Waiting for lower level driver to complete IRP

Ben · August 4, 2011, 1:05am

I have inherited some code which does something I suspect is not the recommended approach.

It is an upper filter driver. Some of the messages it intercepts it passes on to the next lower driver, registers a completion routine and then waits for that completion routine to be called before returning. ie:

EVENT event;
KeInitializeEvent(&event, NotificationEvent, FALSE);
IoCopyCurrentIrpStackLocationToNext(Irp);
IoSetCompletionRoutine(Irp, (PIO_COMPLETION_ROUTINE) ForwardAndWaitCompletionRoutine, (PVOID) &event, TRUE, TRUE, TRUE);

NTSTATUS status = IoCallDriver(LowerDeviceObject, Irp);
if (status == STATUS_PENDING) { // wait for completion
KeWaitForSingleObject(&event, Executive, KernelMode, FALSE, NULL);
status = Irp->IoStatus.Status;
}
return status;

Is this ok/inadvisable?

Cheers,
Ben

Doron_Holan · August 4, 2011, 2:01am

Nothing is fundamentally wrong with it. The only reason there can be an issue is that you are making an async io synchronous .

d

debt from my phone

-----Original Message-----
From: xxxxx@nchsoftware.com
Sent: Wednesday, August 03, 2011 10:06 PM
To: Windows System Software Devs Interest List
Subject: [ntdev] Waiting for lower level driver to complete IRP

I have inherited some code which does something I suspect is not the recommended approach.
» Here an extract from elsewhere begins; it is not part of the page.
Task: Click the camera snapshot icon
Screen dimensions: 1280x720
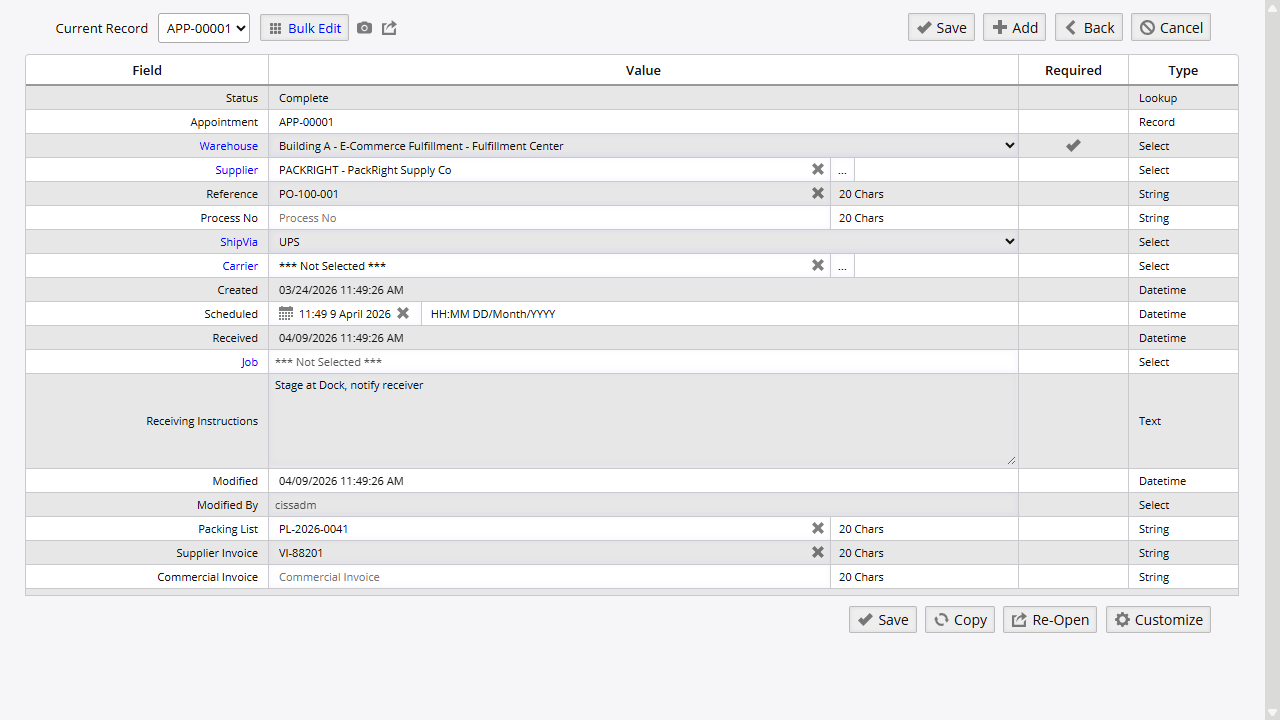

It is an upper filter driver. Some of the messages it intercepts it passes on to the next lower driver, registers a completion routine and then waits for that completion routine to be called before returning. ie:

EVENT event;
KeInitializeEvent(&event, NotificationEvent, FALSE);
IoCopyCurrentIrpStackLocationToNext(Irp);
IoSetCompletionRoutine(Irp, (PIO_COMPLETION_ROUTINE) ForwardAndWaitCompletionRoutine, (PVOID) &event, TRUE, TRUE, TRUE);

NTSTATUS status = IoCallDriver(LowerDeviceObject, Irp);
if (status == STATUS_PENDING) { // wait for completion
KeWaitForSingleObject(&event, Executive, KernelMode, FALSE, NULL);
status = Irp->IoStatus.Status;
}
return status;

Is this ok/inadvisable?

Cheers,
Ben

NTDEV is sponsored by OSR

For our schedule of WDF, WDM, debugging and other seminars visit:
http://www.osr.com/seminars

To unsubscribe, visit the List Server section of OSR Online at http://www.osronline.com/page.cfm?name=ListServer

Ben · August 4, 2011, 2:50am

Ok thanks for the reply.

One other question I have related to this issue is at what point does the IRP become invalid? ie. when is it no longer safe to access its buffers?

Cheers,
Ben

Maxim_S_Shatskih · August 4, 2011, 5:24am

With such a code (provided you have returned STATUS_MORE_PROCESSING_REQUIRED from your completion routine) - it is save to access the IRP till return from your dispatch function.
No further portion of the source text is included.